Fed up with the stereotyping perpetuated by popular entertainment like Shark Week, today a coalition of sharks demanded being given more romantic lead roles.

“All the good roles go to the dolphins, orcas and other whales, but let me tell you something about whales: They’re killers, too! Hollywood understands that they’re multifaceted—what about us?” said President of Sharks Love Actually Too, Scarlett O’Sean. “And don’t even get us started on Bambi: Sharks are responsible for about 10 deaths a year while deers kill about 200. All these movies about how scary sharks—Jaws, The Meg, Deep Blue Sea—should be about deers when they go out for their ‘little frolics’ on dimly lit roads. Sharknado alone set us back at least 50 years.”

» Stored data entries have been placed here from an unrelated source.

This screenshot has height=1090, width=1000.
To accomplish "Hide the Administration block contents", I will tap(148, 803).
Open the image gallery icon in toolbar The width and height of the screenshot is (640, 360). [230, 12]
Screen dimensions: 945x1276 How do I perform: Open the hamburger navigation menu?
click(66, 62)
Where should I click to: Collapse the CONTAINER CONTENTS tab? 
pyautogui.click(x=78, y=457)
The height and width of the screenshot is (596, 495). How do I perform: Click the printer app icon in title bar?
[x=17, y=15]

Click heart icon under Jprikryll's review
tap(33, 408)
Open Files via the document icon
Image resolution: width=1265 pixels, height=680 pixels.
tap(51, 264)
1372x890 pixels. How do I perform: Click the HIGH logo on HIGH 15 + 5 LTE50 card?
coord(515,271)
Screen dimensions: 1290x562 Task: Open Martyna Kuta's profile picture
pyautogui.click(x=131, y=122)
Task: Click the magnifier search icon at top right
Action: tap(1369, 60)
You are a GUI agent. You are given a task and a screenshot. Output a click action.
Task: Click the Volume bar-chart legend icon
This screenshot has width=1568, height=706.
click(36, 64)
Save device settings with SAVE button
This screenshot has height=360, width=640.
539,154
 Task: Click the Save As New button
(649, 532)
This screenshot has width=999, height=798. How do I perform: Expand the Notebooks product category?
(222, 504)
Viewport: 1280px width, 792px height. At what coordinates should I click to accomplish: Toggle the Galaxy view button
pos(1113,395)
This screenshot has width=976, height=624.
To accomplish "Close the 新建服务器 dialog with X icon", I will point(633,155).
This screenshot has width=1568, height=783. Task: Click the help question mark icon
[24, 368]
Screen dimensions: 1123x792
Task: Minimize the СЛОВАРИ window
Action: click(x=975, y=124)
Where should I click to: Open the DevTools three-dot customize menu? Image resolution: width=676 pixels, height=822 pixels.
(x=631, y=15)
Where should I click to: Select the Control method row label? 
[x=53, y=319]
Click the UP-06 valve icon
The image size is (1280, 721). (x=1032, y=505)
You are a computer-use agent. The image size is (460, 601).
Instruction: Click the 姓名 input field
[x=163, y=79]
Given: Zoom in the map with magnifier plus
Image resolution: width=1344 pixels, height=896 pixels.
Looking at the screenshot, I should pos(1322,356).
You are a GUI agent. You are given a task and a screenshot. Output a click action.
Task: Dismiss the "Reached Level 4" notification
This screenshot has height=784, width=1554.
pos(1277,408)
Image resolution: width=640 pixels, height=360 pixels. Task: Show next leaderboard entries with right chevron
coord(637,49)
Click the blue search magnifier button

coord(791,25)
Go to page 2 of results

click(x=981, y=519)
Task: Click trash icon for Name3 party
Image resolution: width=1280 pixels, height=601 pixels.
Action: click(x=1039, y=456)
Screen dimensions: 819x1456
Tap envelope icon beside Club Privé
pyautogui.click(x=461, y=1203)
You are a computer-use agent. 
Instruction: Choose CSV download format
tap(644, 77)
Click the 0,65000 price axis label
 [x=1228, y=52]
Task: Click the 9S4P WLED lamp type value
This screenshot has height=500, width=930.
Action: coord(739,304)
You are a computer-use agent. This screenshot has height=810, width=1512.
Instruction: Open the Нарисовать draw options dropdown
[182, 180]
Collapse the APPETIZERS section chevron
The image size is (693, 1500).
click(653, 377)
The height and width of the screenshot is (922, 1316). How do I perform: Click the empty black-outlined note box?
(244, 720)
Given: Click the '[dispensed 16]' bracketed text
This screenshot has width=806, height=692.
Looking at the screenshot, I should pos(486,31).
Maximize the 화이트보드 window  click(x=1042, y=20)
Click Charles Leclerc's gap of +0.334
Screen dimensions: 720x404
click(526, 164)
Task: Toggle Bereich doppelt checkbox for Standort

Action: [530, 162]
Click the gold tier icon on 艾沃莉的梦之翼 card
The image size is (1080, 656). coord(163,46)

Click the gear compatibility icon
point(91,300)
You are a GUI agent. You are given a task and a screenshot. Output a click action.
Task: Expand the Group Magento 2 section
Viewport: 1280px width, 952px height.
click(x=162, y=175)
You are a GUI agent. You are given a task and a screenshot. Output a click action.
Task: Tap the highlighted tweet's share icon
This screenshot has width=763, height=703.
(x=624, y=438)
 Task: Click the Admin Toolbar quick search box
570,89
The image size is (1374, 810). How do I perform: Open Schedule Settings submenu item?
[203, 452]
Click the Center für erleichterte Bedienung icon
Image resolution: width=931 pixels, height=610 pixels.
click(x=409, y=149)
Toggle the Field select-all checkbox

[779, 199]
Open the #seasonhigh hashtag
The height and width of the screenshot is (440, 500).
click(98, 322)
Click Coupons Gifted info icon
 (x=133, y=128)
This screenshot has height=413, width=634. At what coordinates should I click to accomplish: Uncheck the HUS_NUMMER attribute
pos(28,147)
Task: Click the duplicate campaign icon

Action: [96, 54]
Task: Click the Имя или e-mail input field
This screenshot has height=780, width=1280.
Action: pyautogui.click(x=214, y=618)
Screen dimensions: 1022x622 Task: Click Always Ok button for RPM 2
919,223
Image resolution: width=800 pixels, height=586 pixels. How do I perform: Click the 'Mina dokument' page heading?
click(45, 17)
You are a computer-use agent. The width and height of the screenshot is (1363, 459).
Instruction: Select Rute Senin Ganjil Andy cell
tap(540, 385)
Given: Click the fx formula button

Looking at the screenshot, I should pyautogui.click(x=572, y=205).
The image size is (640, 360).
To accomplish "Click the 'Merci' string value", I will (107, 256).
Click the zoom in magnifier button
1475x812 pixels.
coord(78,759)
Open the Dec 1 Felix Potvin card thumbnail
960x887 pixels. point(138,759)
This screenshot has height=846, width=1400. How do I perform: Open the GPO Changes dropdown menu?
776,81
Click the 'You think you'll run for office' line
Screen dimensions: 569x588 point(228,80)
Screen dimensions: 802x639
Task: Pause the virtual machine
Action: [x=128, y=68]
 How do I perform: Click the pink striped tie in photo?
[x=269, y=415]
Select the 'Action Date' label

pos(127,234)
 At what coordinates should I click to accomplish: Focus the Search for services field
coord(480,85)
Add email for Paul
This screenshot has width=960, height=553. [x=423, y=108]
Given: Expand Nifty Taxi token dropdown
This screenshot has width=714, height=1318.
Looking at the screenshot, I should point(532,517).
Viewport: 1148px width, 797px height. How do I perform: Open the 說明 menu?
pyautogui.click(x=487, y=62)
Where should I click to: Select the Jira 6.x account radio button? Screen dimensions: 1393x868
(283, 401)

Sharks deserve to finally be seen in a positive light that includes but is not limited to romantic lead roles, according to O’Sean.

“We do a lot more than eat violently, you know, which we at least do so while engorging on local, sustainably wild-caught and organic fare instead of the disgusting Subway foot-longs these casting directors swallow down like overconfident Seagulls,” O’Sean said, while filing her teeth. “In addition to our own fascinating mating culture of claspers and cloacas, we are just as capable of acting in rom-coms because the unrealistic plotlines are obviously just as ridiculously unplausible and unlived to any other living being as they are to us.”

At press time, a film-adaptation of Jane Austen’s Lady Susan was already being rumored as greenlit with a working title of Lady Shark Do-Do-Dee-Dee-Doo-Doo.